The abnormal PrPSc, however, adopts a shape that makes it very insoluble and resistant to degradation. The persistence of PrPSc and its toxicity, sooner or later, destroy the architecture of the brain, producing localized or widespread damage. This damage has a diverse range of neurological manifestations that lead to the death of the animal or the human being affected.
In recent years, major outbreaks of prion diseases linked to oral exposure of the prion agent have occurred in animal and human populations. None of the prion diseases currently has an effective treatment.
In wild animals, vaccination approaches have been shown to slightly prolong the incubation period of prion infection. However, the systems used were hampered by either tolerance to PrP or potential toxicity, says Fernando Goni, PhD, at New York University's School of Medicine.
Because infection of the prions typically occurs via the gut, Goni and his research team developed an oral vaccination system that elicits an immune response in the intestines, eventually preventing entry.
"The PrP was delivered in an innocuous bacterial carrier, and we were able to successfully produce antibodies in the gut against the protein in question," says Goni. Subsequent experiments demonstrated that between 30 and 40 percent of the animals were protected against an oral challenge with the infectious prion.
"Our data suggest that that mucosal vaccination may be a useful method for overcoming tolerance to PrP and preventing prion infection among animal and potentially human populations at risk from oral exposure to prion infection," he says.
Also, the researchers have used a similar strategy to obtain a mild immune response against the fibrillar plaques deposited in the brain, one of the hallmarks of AD. "In an animal model of Alzheimer's disease," says Goni, "preliminary results showed that plaques were efficiently removed in mucosal vaccinated animals."

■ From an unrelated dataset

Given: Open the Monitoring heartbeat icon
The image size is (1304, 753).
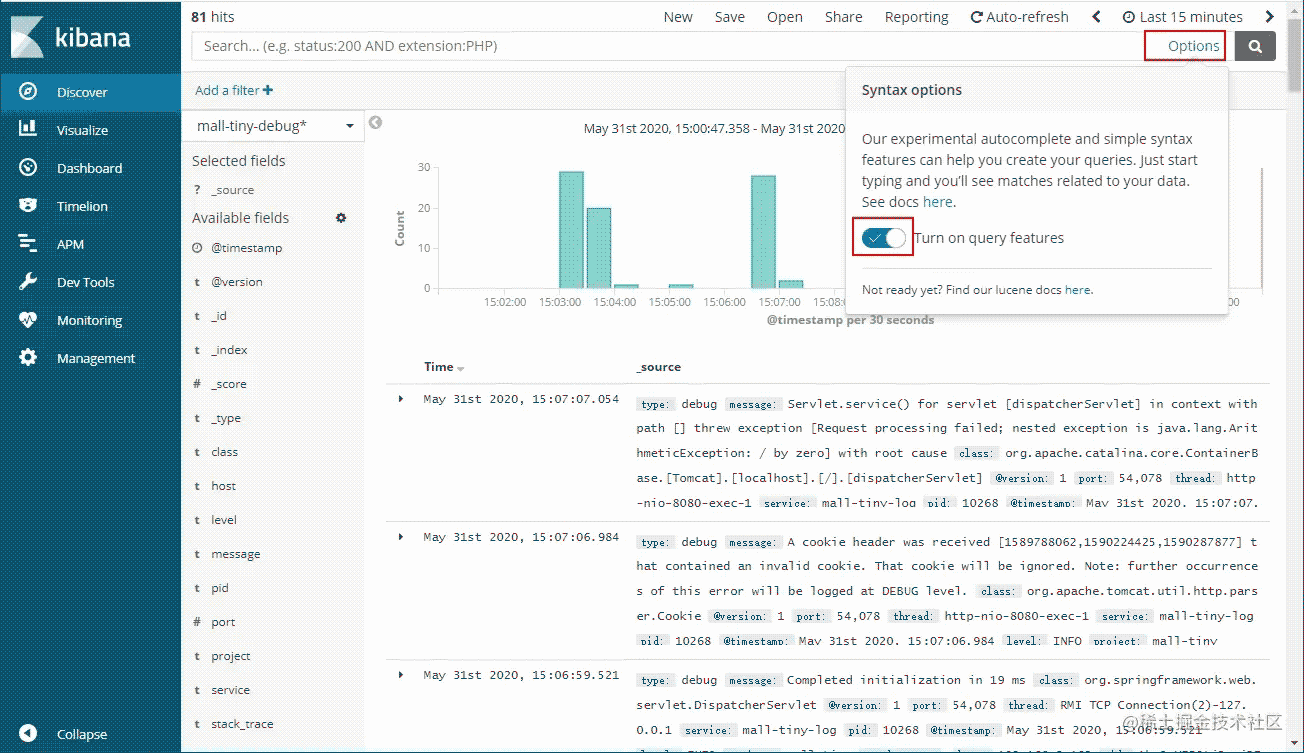Looking at the screenshot, I should 28,320.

Other researchers are using novel immune strategies to protect neurons from injury and death in a mouse model of PD. In the model, a toxin kills neurons and induces inflammatory cells analogous to those affected in PD patients, says Lee Mosley, PhD, at the University of Nebraska Medical Center.
Mosley's research uses T lymphocytes, a subset of white blood cells, from mice immunized with glatiramer acetate, a protein polymer used in the treatment of multiple sclerosis. The lymphocytes were shown to quell the inflammatory responses and inhibit subsequent neuron death in toxin-treated mice.
"Toxin-treated mice were completely protected from neuronal death by a specific population of activated T lymphocytes (Tregs), a population also shown to be protective in several models of inflammatory autoimmune diseases," says Mosley.
Neuroinflammation in areas where neurons are injured or dying is thought to play a key role in the extent or progression of disease in several neurodegenerative disorders, such as PD, AD, amyotrophic lateral sclerosis (Lou Gehrig's disease), and stroke, as well as neurodegeneration associated with chronic infectious diseases such as HIV-1.
"In the absence of curative therapies for most neurodegenerative disorders," says Mosley, "we devised therapeutic strategies, which target specific T lymphocyte subsets by vaccination or activation, to inhibit the neuroinflammatory component in neurodegenerative disorders and protect susceptible neurons.
"Implementing successful therapeutic strategies that reduce neuroinflammation and increase neuron survival could profoundly affect disease progression and outcomes in patients suffering from neurodegenerative disorders," he says.